• **What is being asked**
Say how many lines in the following data hold the word "label". Write nothing but that number.
+---+
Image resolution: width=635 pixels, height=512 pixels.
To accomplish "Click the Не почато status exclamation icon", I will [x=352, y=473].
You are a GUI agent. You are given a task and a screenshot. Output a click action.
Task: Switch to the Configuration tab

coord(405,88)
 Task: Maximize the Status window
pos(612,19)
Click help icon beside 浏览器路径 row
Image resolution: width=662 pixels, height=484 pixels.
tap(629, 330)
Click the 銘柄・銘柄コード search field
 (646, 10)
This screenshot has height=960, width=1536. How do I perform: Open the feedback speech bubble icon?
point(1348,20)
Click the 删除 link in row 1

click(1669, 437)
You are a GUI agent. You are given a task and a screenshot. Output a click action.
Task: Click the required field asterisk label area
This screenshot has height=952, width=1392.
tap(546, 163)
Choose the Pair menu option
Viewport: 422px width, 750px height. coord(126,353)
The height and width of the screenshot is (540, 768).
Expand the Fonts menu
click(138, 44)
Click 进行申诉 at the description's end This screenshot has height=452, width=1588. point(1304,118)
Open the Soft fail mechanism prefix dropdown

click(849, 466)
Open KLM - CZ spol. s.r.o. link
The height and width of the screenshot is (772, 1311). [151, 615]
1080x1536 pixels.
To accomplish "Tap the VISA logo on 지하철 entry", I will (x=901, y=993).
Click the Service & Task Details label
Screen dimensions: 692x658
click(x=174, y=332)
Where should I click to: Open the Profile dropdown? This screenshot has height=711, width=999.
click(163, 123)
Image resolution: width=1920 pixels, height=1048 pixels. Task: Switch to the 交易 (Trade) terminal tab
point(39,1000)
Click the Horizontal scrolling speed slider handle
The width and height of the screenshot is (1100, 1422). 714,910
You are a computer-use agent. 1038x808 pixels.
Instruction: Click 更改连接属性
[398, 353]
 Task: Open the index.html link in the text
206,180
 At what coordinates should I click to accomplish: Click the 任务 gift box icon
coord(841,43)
+---+
• **Exercise output**
2